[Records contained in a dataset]
★ ★ ★ ★
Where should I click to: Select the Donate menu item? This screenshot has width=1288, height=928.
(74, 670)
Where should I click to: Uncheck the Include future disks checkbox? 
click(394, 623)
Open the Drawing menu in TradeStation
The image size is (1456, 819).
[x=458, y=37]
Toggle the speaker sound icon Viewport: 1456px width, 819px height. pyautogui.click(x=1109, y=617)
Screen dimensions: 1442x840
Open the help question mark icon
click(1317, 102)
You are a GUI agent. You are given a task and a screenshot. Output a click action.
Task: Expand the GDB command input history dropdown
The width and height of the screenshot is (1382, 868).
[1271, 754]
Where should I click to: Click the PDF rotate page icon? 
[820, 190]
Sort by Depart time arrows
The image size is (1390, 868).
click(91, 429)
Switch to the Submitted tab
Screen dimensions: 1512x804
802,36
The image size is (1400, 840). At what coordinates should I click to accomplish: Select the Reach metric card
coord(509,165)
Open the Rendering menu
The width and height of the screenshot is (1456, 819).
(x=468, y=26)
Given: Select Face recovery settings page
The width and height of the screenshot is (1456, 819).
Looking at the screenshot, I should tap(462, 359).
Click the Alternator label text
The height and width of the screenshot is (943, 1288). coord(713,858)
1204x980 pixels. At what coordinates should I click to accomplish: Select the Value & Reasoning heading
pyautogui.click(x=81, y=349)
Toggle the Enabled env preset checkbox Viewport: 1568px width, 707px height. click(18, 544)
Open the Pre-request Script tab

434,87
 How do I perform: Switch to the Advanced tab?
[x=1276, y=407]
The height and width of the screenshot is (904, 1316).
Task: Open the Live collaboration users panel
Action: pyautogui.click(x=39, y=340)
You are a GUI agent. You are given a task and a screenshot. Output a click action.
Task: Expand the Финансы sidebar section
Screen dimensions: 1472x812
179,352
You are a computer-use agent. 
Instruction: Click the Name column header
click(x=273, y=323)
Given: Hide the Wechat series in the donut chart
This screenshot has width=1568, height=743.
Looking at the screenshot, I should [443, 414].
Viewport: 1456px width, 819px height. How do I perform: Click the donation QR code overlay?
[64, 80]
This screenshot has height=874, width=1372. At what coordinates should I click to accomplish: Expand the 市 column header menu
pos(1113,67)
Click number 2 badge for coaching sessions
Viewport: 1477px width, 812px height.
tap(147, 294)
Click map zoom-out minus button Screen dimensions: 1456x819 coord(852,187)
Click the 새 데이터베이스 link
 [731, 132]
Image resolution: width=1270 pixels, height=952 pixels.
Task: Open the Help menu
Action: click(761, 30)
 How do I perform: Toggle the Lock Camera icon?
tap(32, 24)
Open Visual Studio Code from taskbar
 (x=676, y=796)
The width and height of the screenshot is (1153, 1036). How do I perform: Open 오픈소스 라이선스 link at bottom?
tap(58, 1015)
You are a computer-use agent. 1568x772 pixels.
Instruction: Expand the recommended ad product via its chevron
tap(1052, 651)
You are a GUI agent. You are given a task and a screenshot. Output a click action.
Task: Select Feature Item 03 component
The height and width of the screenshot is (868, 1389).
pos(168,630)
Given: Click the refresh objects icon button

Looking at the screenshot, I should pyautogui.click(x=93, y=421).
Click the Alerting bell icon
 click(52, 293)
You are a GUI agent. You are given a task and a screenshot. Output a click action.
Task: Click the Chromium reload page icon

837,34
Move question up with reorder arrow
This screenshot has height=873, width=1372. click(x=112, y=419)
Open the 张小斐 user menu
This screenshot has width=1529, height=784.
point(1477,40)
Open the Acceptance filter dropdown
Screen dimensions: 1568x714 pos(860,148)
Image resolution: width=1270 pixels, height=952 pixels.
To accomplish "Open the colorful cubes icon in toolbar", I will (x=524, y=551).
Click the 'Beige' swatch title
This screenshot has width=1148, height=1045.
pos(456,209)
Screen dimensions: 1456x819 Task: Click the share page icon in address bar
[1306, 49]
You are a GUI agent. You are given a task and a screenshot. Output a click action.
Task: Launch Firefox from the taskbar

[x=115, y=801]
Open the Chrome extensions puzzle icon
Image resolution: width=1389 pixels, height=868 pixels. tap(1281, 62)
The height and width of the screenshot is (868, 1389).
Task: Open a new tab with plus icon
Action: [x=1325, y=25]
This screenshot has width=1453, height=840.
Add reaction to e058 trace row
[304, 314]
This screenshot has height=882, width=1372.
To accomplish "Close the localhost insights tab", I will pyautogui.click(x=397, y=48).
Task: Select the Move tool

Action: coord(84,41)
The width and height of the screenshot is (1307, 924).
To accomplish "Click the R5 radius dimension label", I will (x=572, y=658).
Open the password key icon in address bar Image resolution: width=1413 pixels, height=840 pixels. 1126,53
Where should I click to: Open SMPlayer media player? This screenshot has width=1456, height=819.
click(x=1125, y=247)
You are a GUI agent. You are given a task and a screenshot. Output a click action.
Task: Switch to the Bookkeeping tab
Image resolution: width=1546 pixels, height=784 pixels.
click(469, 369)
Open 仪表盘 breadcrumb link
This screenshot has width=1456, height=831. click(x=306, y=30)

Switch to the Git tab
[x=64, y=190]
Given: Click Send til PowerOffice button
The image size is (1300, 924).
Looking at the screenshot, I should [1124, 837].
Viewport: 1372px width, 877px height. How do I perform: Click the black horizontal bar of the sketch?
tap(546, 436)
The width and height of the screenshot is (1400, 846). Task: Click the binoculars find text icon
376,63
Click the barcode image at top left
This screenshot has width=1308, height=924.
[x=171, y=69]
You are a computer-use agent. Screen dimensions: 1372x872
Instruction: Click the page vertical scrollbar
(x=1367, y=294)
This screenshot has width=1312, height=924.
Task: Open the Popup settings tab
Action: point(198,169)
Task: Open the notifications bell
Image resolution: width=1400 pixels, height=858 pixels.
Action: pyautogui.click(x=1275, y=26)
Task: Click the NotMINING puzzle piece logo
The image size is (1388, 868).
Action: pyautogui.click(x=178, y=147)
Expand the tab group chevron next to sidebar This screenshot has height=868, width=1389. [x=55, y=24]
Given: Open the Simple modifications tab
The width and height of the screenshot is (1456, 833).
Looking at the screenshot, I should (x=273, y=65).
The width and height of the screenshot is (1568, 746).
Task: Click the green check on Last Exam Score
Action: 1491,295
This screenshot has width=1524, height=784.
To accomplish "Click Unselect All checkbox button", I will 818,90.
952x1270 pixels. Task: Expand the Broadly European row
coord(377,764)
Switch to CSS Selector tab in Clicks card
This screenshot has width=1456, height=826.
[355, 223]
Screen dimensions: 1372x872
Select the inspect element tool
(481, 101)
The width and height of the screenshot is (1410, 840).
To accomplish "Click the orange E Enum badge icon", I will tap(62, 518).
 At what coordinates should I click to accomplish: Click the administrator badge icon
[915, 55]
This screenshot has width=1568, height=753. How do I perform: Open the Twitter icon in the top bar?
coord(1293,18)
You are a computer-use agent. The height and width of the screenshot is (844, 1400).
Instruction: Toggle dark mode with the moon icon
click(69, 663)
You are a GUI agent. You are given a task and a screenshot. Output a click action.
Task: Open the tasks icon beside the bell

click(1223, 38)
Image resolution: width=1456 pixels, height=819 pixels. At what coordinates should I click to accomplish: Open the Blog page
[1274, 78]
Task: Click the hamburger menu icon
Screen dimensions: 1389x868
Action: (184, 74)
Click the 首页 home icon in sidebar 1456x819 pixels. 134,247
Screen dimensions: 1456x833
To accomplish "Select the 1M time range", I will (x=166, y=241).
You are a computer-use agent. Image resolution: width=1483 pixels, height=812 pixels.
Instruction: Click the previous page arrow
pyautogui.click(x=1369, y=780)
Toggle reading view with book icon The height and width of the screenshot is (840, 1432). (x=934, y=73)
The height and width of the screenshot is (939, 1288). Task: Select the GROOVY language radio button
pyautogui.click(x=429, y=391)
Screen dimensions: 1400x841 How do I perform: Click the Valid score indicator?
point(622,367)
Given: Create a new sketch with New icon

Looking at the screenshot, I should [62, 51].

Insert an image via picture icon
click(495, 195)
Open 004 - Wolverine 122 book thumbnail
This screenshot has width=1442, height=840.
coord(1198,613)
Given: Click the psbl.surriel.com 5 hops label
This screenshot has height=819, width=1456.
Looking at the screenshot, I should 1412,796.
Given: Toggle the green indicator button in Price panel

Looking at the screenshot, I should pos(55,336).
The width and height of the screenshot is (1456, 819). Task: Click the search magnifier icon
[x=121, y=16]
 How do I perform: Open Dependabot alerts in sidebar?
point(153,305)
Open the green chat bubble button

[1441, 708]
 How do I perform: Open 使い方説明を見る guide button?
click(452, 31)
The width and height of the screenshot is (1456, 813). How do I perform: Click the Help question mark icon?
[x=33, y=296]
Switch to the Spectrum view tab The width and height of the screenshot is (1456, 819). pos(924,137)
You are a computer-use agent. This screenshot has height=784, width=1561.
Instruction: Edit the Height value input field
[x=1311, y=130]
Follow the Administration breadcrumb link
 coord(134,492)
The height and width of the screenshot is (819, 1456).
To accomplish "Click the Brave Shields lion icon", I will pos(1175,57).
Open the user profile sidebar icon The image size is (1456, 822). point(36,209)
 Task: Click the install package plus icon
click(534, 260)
★ ★ ★ ★
WORK ITEM:
The lines from the start of the entries above through the line containing "Task: Expand the GDB" are the ones to return, please; copy them exactly and include both ends.

REPLY:
Where should I click to: Select the Donate menu item? This screenshot has width=1288, height=928.
(74, 670)
Where should I click to: Uncheck the Include future disks checkbox? 
click(394, 623)
Open the Drawing menu in TradeStation
The image size is (1456, 819).
[x=458, y=37]
Toggle the speaker sound icon Viewport: 1456px width, 819px height. pyautogui.click(x=1109, y=617)
Screen dimensions: 1442x840
Open the help question mark icon
click(1317, 102)
You are a GUI agent. You are given a task and a screenshot. Output a click action.
Task: Expand the GDB command input history dropdown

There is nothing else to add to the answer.